(Dataset excerpt)
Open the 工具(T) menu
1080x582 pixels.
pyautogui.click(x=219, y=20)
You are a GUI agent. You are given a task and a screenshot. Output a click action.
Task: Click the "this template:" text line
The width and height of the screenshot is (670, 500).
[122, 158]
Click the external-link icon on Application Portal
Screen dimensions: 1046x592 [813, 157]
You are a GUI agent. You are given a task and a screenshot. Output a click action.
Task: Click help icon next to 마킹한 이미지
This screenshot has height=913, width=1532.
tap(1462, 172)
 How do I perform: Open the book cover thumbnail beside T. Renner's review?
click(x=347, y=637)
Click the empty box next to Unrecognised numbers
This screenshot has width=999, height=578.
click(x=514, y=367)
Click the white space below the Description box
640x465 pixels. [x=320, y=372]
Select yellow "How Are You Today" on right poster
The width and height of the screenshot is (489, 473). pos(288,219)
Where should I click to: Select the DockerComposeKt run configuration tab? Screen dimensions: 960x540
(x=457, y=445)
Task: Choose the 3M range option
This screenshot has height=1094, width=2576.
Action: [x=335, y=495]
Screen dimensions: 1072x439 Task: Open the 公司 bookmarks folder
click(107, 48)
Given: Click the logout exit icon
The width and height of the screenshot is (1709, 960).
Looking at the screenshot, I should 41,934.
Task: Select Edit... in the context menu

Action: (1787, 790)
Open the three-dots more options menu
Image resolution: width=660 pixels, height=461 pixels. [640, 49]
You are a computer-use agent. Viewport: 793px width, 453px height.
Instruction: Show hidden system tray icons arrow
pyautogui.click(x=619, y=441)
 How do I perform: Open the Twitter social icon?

- [THE REQUEST]: Put every line above into a JSON list of strings, with one string per line and blank lines omitted.

- [COMPLETE ANSWER]:
[
  "Open the 工具(T) menu",
  "1080x582 pixels.",
  "pyautogui.click(x=219, y=20)",
  "You are a GUI agent. You are given a task and a screenshot. Output a click action.",
  "Task: Click the \"this template:\" text line",
  "The width and height of the screenshot is (670, 500).",
  "[122, 158]",
  "Click the external-link icon on Application Portal",
  "Screen dimensions: 1046x592 [813, 157]",
  "You are a GUI agent. You are given a task and a screenshot. Output a click action.",
  "Task: Click help icon next to 마킹한 이미지",
  "This screenshot has height=913, width=1532.",
  "tap(1462, 172)",
  " How do I perform: Open the book cover thumbnail beside T. Renner's review?",
  "click(x=347, y=637)",
  "Click the empty box next to Unrecognised numbers",
  "This screenshot has width=999, height=578.",
  "click(x=514, y=367)",
  "Click the white space below the Description box",
  "640x465 pixels. [x=320, y=372]",
  "Select yellow \"How Are You Today\" on right poster",
  "The width and height of the screenshot is (489, 473). pos(288,219)",
  "Where should I click to: Select the DockerComposeKt run configuration tab? Screen dimensions: 960x540",
  "(x=457, y=445)",
  "Task: Choose the 3M range option",
  "This screenshot has height=1094, width=2576.",
  "Action: [x=335, y=495]",
  "Screen dimensions: 1072x439 Task: Open the 公司 bookmarks folder",
  "click(107, 48)",
  "Given: Click the logout exit icon",
  "The width and height of the screenshot is (1709, 960).",
  "Looking at the screenshot, I should 41,934.",
  "Task: Select Edit... in the context menu",
  "Action: (1787, 790)",
  "Open the three-dots more options menu",
  "Image resolution: width=660 pixels, height=461 pixels. [640, 49]",
  "You are a computer-use agent. Viewport: 793px width, 453px height.",
  "Instruction: Show hidden system tray icons arrow",
  "pyautogui.click(x=619, y=441)",
  " How do I perform: Open the Twitter social icon?"
]